The study mentions, but does not address as directly and prominently as it should, the importance of confounding: the idea that people who attend religious services regularly may also be more likely to do other things that benefit their health, such as get regular exercise, eat well, enjoy social support, see doctors, and adhere to medications. Alternatively, healthier people may be more likely than those who are less healthy to attend religious services on a regular basis. Nothing more than a quick nod to these possibilities—which, prima facie, have a more directly causal relationship to health—encourages the interpretation, especially by unsophisticated readers, that religious belief or attendance at religious services is itself responsible for health benefits.

A study such as this should, but does not, present a plausible scientific (read: mechanistic) hypothesis as to why religious attendance, per se, has positive health effects. If confounding variables are more important, then these should be the focus of further research. Simply reporting an association (the veracity of which I do not doubt) and then calling for “further research” is trivial and unworthy of publication in this journal.

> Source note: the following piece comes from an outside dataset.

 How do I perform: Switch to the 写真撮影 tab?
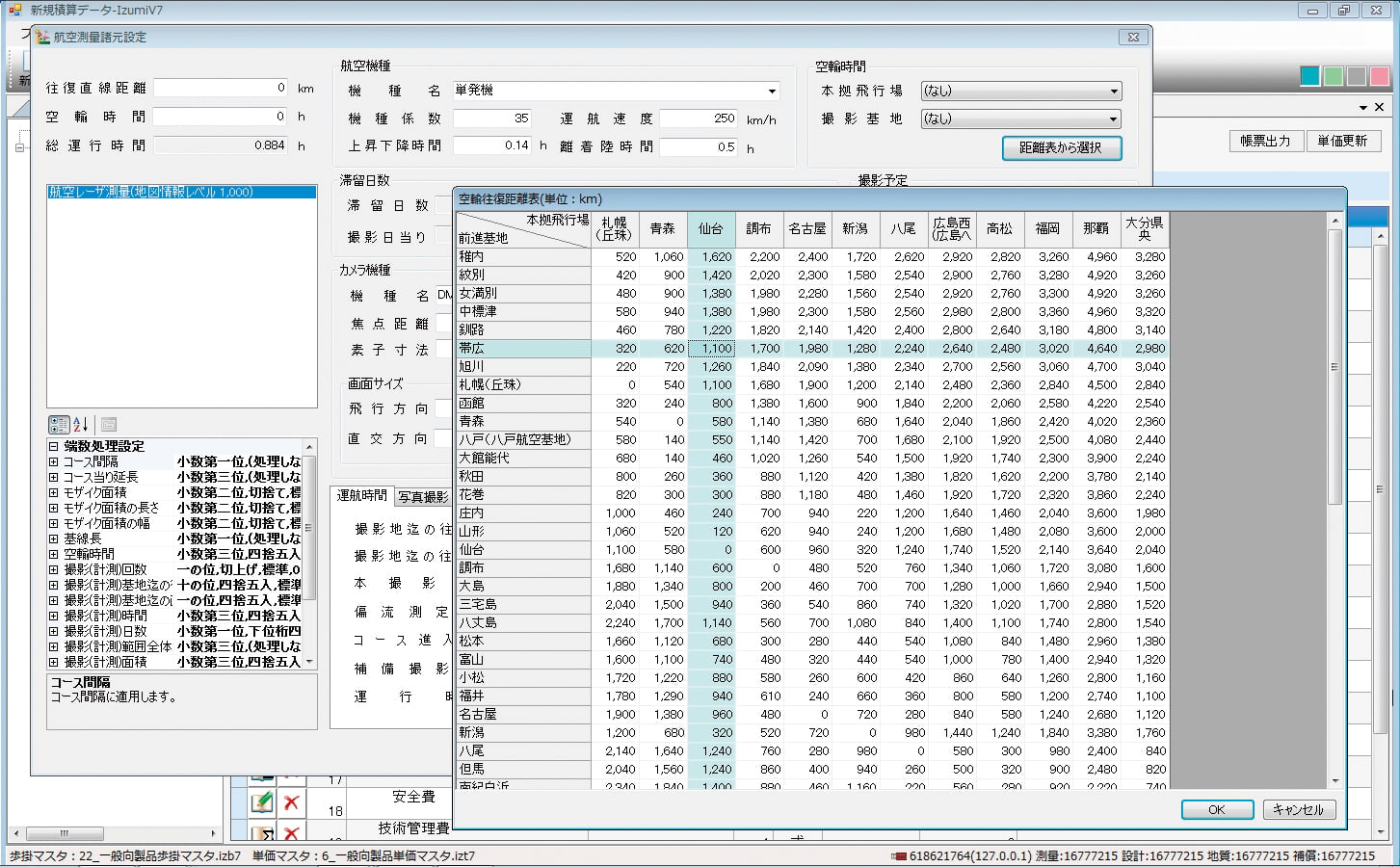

Ultimately, I am concerned that this kind of “research” is part of a larger, troubling trend in American society to bring religion closer to politics and to enhance the “scientific credibility” of concepts such as Intelligent Design and the healing power of prayer at a distance (recently discredited in a large clinical trial, by the way). Certainly, religious beliefs are valuable to those who hold them, but scientific studies of the potential health benefits of religion need to go beyond the mere reporting of associations.

I believe your decision to publish this article, and to publish it under the title you did, was regrettable.

Reference

  1. Hall DE. Religious attendance: more cost-effective than lipitor? 2006; 19: 103–9.